On the eve of World Water Day on March 22, ONE DROP and Oxfam-Québec will host a very unique World Walks for Water event on March 19th, at Montreal’s Eaton Center, as part of the global campaign led by End Water Poverty. Shoppers and passers-by will experiment, through a fun theatrical mise en scene, what a day without water feels like, and how the lack of access to that vital resource impacts multiple dimensions of our daily life. Each participant will add a few steps to a collective walk, in a demonstration of solidarity with almost one billion people who, in the developing world, walk long hours everyday to fetch water.

Join us for that special World Water Day event! You can find more details on the ONE DROP website.

The Walk for Water in Burkina Faso

Inna Guenda
WaterAid Burkina Faso

Inna took part in the coordination of the World's Longest Toilet Queue campaign in Burkina Faso last year - getting more than 8000 in line for sanitation and water! The campaign achieved amazing results, including new government commitments and a much higher profile of the issues nationally. Inna shares her plans now for the World Walks for Water next week how she'll use the international campaign to ensure commitments are delivered and improvements
More than 3000 people will Walk for Water on March 19th in Ouagadougou, Burkina Faso.

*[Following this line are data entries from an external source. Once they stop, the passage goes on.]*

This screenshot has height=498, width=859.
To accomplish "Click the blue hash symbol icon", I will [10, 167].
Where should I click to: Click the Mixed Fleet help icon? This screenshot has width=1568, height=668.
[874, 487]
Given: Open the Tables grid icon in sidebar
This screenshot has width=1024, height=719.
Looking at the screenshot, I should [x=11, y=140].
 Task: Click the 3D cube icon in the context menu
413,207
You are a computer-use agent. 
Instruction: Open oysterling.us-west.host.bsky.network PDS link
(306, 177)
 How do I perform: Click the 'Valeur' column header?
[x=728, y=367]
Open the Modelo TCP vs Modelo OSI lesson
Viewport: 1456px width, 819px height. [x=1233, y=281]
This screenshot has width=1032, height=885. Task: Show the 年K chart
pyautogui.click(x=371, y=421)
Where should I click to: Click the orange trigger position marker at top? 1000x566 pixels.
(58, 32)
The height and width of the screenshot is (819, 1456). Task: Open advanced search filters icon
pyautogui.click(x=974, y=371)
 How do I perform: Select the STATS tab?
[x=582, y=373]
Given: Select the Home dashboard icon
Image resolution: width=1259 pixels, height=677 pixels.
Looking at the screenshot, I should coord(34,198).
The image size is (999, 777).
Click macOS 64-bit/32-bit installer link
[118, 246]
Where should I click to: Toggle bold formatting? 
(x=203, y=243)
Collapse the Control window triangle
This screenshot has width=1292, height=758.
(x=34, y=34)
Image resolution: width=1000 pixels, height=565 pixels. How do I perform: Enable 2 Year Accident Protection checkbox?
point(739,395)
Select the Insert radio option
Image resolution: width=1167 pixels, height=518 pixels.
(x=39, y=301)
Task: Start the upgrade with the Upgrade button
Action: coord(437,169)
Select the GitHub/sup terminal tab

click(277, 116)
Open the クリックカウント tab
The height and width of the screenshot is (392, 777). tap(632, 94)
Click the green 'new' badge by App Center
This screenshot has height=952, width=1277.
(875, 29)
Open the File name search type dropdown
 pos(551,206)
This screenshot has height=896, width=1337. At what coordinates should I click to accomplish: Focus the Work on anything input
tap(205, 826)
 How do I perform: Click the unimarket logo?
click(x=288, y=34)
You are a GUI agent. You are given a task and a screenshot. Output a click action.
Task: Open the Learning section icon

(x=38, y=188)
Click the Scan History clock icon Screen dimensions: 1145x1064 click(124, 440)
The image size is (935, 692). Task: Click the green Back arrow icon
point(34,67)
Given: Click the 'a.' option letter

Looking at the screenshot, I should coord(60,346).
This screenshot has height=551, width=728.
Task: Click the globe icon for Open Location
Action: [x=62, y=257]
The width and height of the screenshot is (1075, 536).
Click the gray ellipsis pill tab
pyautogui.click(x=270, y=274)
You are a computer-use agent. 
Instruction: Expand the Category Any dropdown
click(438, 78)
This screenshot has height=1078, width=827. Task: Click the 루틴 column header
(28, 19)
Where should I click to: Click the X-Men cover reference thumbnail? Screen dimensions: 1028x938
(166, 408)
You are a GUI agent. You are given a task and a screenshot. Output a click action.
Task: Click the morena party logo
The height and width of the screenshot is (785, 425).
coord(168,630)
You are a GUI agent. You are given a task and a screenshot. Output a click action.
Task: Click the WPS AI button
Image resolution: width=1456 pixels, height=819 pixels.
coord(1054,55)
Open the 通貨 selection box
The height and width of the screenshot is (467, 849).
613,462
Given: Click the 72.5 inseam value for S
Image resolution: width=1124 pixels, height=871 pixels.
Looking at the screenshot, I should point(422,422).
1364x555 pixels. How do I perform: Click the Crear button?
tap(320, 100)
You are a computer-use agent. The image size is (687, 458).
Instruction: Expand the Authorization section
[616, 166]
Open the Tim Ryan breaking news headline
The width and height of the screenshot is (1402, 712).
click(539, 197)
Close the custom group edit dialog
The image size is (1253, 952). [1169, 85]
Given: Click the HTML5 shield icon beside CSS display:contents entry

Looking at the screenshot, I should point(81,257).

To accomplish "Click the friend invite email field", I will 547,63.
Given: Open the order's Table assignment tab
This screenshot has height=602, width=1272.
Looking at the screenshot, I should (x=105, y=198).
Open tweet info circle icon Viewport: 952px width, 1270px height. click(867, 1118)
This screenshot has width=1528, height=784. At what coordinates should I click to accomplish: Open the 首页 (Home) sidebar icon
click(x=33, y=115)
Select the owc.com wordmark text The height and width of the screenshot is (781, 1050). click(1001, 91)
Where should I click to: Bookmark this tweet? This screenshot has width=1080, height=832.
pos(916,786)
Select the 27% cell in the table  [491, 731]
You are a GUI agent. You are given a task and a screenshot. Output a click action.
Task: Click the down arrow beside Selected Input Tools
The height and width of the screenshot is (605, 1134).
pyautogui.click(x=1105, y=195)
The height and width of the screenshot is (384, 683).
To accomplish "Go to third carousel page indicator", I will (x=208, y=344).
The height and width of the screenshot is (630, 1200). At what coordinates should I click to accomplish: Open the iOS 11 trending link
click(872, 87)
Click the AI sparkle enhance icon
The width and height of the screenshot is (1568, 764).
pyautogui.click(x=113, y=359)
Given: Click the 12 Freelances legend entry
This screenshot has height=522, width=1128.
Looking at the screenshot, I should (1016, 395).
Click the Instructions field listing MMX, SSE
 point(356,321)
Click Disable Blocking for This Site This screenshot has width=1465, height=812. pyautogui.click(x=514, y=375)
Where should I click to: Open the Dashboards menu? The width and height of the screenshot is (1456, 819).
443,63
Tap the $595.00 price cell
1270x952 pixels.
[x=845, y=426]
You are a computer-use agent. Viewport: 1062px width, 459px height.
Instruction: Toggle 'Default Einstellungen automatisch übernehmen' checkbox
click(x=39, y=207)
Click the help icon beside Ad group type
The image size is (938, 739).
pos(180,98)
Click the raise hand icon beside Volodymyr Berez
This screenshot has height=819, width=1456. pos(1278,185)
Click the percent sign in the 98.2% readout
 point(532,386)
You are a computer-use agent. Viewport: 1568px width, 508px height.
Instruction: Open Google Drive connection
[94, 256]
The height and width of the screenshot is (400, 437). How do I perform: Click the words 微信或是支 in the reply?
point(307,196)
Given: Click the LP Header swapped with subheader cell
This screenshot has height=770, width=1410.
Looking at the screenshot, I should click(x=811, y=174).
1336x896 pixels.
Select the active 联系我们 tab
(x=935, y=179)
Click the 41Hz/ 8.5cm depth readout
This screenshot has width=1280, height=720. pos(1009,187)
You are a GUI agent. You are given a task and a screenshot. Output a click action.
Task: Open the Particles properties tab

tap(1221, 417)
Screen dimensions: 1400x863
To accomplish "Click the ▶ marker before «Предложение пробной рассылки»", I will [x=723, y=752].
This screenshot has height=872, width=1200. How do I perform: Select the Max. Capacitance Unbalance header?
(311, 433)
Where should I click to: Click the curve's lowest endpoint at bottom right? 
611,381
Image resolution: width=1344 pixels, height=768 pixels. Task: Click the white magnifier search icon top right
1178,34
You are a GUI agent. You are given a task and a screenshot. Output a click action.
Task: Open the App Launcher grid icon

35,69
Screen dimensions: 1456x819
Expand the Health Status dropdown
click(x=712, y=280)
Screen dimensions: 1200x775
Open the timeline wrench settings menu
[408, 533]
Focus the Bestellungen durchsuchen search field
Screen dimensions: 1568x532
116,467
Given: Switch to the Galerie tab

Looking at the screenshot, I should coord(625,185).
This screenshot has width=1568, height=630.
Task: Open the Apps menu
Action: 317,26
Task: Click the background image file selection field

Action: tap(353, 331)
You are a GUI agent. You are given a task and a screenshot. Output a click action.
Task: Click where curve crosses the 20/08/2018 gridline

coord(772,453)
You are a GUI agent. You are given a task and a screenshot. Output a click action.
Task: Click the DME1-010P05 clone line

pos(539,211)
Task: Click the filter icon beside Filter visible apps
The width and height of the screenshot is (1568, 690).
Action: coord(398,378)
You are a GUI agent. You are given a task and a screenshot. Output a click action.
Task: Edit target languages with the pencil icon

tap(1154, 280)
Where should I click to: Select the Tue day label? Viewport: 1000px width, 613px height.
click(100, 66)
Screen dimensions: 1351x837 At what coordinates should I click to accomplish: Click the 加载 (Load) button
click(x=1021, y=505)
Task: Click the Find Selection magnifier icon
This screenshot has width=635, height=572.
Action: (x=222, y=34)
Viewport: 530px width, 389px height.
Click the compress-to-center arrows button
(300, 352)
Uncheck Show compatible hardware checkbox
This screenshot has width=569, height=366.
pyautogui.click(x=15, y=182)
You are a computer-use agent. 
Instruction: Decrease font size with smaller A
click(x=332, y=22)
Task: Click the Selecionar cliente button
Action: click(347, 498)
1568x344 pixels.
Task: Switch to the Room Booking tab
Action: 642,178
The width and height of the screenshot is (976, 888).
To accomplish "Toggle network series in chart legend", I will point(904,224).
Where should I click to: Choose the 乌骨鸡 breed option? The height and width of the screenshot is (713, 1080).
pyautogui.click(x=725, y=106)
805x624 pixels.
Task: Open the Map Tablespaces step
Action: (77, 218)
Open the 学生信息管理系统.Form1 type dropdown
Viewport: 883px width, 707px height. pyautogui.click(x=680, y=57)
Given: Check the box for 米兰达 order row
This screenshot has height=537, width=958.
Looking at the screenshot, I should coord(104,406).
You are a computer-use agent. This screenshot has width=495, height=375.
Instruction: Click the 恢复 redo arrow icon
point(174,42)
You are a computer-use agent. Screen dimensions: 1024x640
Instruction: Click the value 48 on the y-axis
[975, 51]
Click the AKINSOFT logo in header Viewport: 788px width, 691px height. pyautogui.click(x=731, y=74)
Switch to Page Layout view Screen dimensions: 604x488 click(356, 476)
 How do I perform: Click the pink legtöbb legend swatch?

Women, children and men will be part of this mass movement for change. To make it more interesting, donkeys, camels, bicycles will join in - showing the ways and means people employ to collect their water.

Our main messages to decision makers during our walk will be:

-to ask for action in line with the commitment of the head of State to sanitation during the launch of the National Sanitation Campaign last year (which followed our World's Longest Toilet Queue campaign).

-Showing that prioritizing of sanitation and water will have an improved impact on health, education and economy in Burkina Faso.

Demanding sanitation priritization and that technologies are made more affordable for everyone. This includes developing low-cost latrines, latrines adapted to disabled persons’ needs, and monitoring the populations most in need.

Several organizations working on health, education, gender, child’s rights, government officials, etc will support the walk meaning we can reach much bigger audiences and provide an even bigger mandate for action.

We are finalizing our communication tools to get everyone involved in the activity and we also had amassing meetings to get all these plans and messages clear during the week. People are really excited about this campaign!

If you're organising an event too- make sure you register it on the website. I'll write again after the event so you can see how many got involved and what we achieve! Good luck in your own organising!